- Died: after 1274
- Noble family: gens Péc
- Issue: James
- Father: Lucas II

= Benedict Péc =

13th-century nobleman

Benedict from the kindred Péc (Péc nembeli Benedek; died after 1274) was a Hungarian noble and soldier, who fought against the Bohemians in the early 1270s.

==Life==
Benedict originated from the Zala branch of the extended gens (clan) Péc, which had large-scale possessions in several counties of Transdanubia, in addition to other parts of the Kingdom of Hungary. He was a son of Lucas II (or Lucas "the Great"). His brother was Ladislaus, ancestor of the Kustáni family. It is possible that Lucas IV, ancestor of the Ibrányi family was also their brother.

According to the narration of the royal charter of Ladislaus IV of Hungary (1274), Benedict actively participated in the Bohemian–Hungarian War which took place in the previous year. In the first phase of the war, Benedict successfully spied out the army of King Ottokar II of Bohemia. Under the banner of Ivan Kőszegi, Benedict defended the Hungarian border in Sopron County. Benedict fought in the rearguard near Győr in August, led by his cousin Denis Péc. Thereafter, again in Kőszegi's army, he fought in Pereszteg and Lós, harassing the invading Bohemian army with hit-and-run tactics. During the skirmish, he defeated and captured a lieutenant of the army of Bruno von Schauenburg, Bishop of Olomouc. Following that Benedict joined to the troops of Denis Péc, who defeated a Moravian army at the walls of Detrekő Castle (today ruins near Plavecké Podhradie, Slovakia) in October 1273.
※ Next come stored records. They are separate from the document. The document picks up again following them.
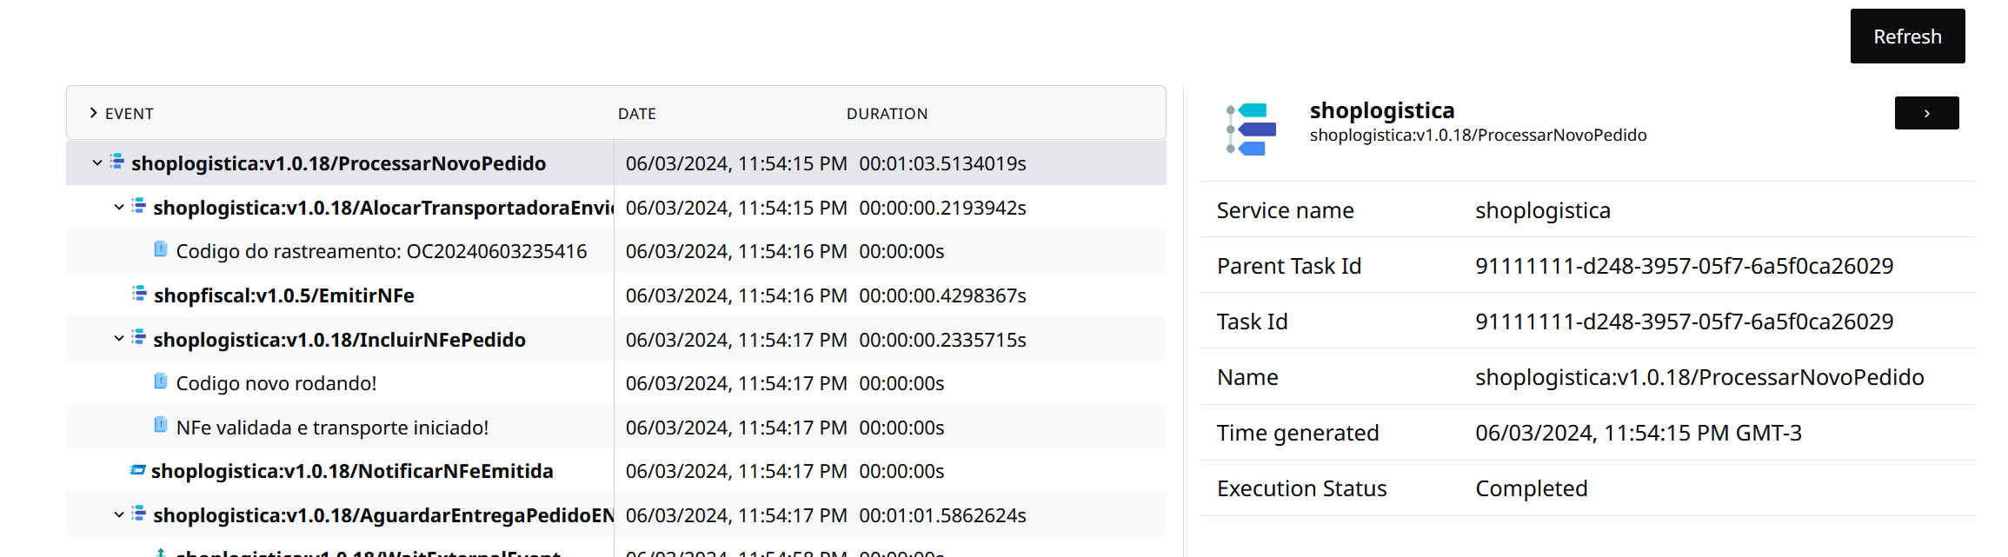Collapse the AguardarEntregaPedido node
Image resolution: width=2008 pixels, height=557 pixels.
[x=119, y=515]
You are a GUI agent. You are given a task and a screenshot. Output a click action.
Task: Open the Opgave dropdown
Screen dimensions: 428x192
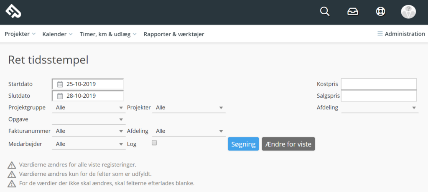point(88,119)
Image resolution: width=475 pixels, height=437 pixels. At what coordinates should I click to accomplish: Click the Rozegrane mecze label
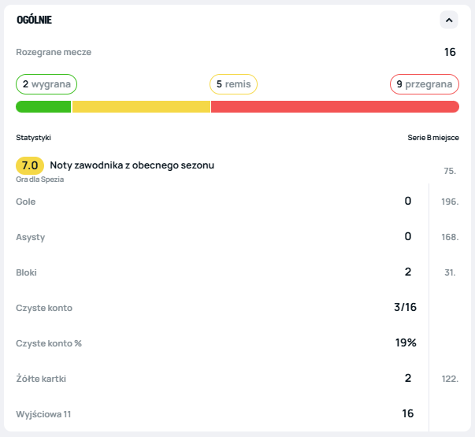tap(54, 52)
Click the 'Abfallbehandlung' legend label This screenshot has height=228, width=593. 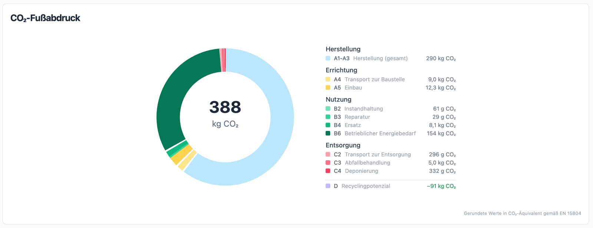tap(367, 162)
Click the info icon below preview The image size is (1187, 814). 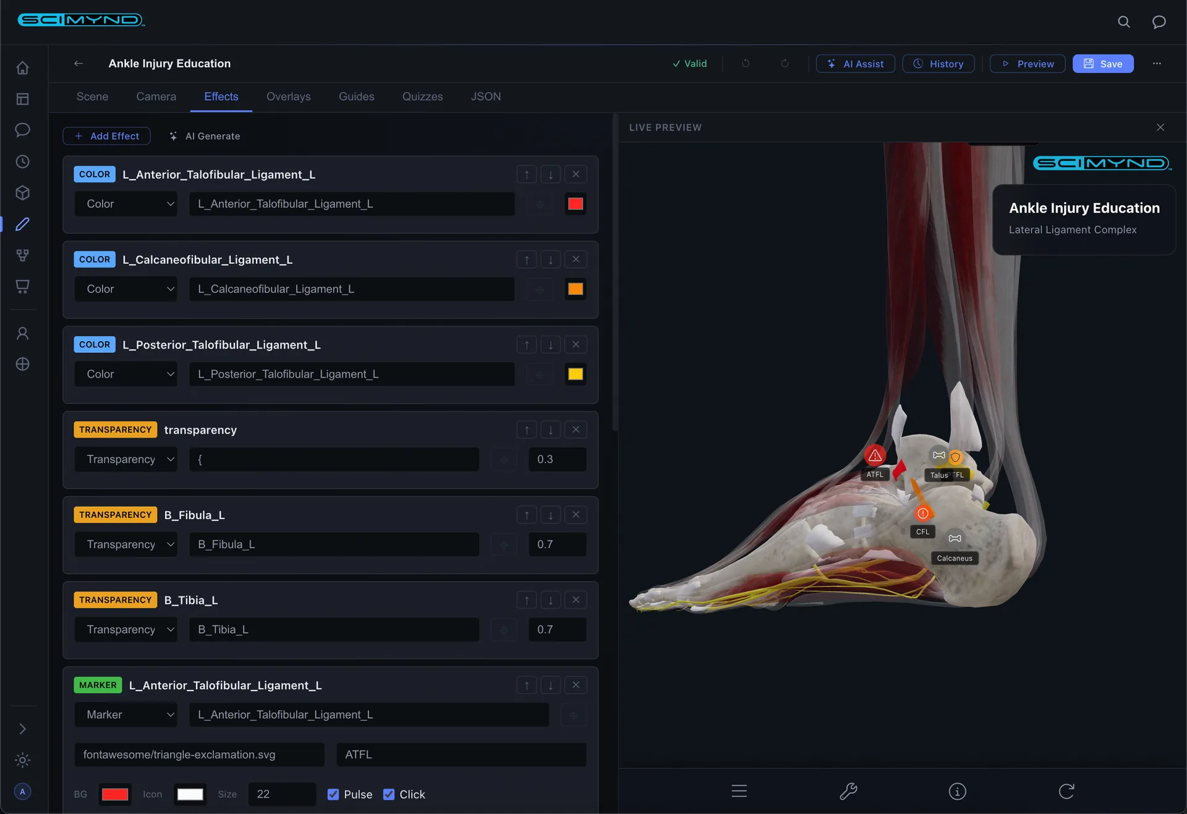[957, 791]
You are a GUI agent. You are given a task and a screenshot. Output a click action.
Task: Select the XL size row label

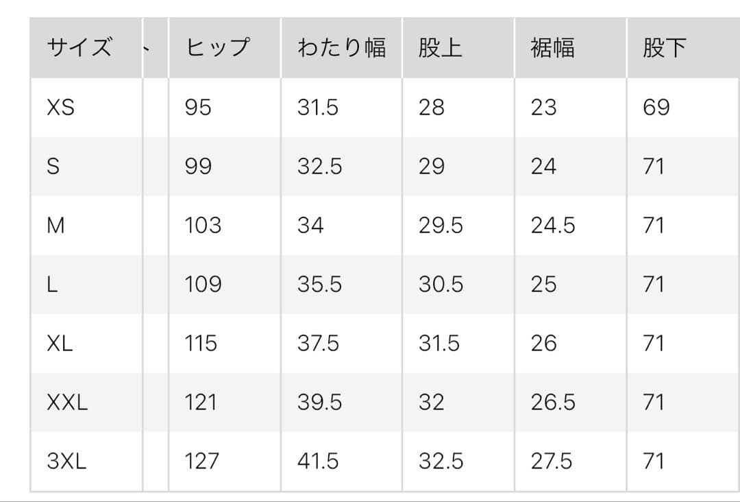60,344
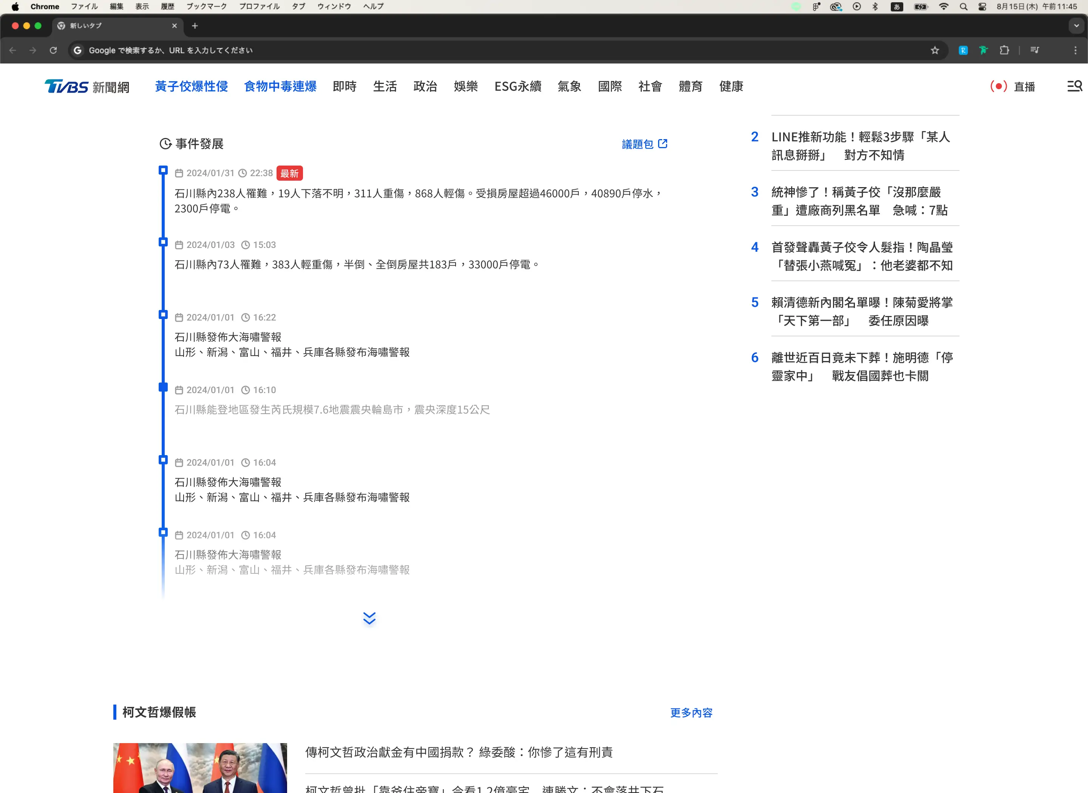Open the search menu hamburger icon
1088x793 pixels.
click(x=1074, y=86)
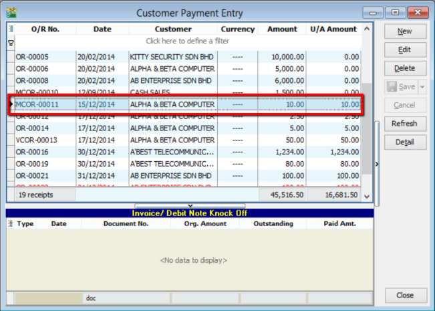
Task: Click the side panel arrow on the grid's right edge
Action: tap(377, 163)
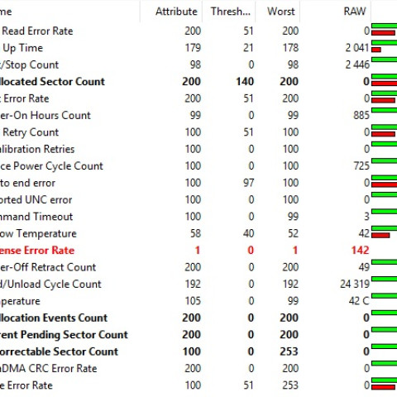Click the Airflow Temperature status bar
This screenshot has height=397, width=397.
click(385, 232)
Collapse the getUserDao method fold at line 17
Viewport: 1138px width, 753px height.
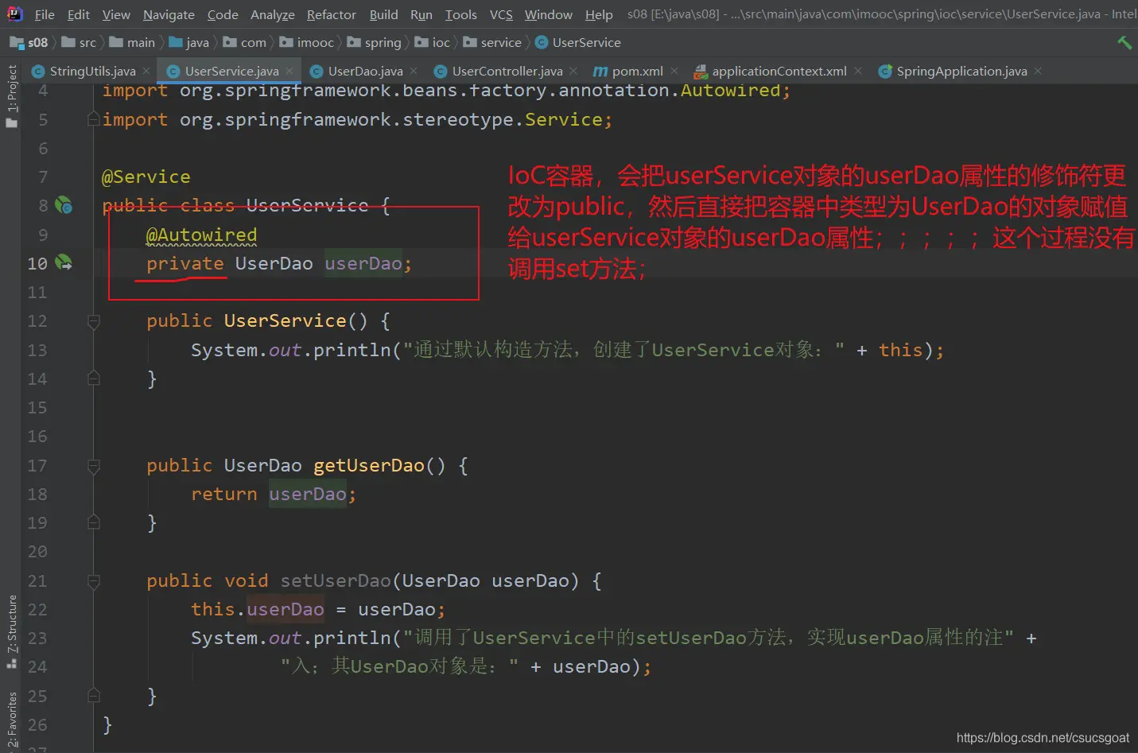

For his military service, Benedict was granted the land of Vindornyaszőlős in Zala County by King Ladislaus in 1274. His descendants adopted the surname "Szőlősi" after the village. Benedict had a son James, who had a son Lucas, the last male member of the family (fl. 1336–1353) and a daughter Chuna, who married Stephen Bokodi from the gens (clan) Héder.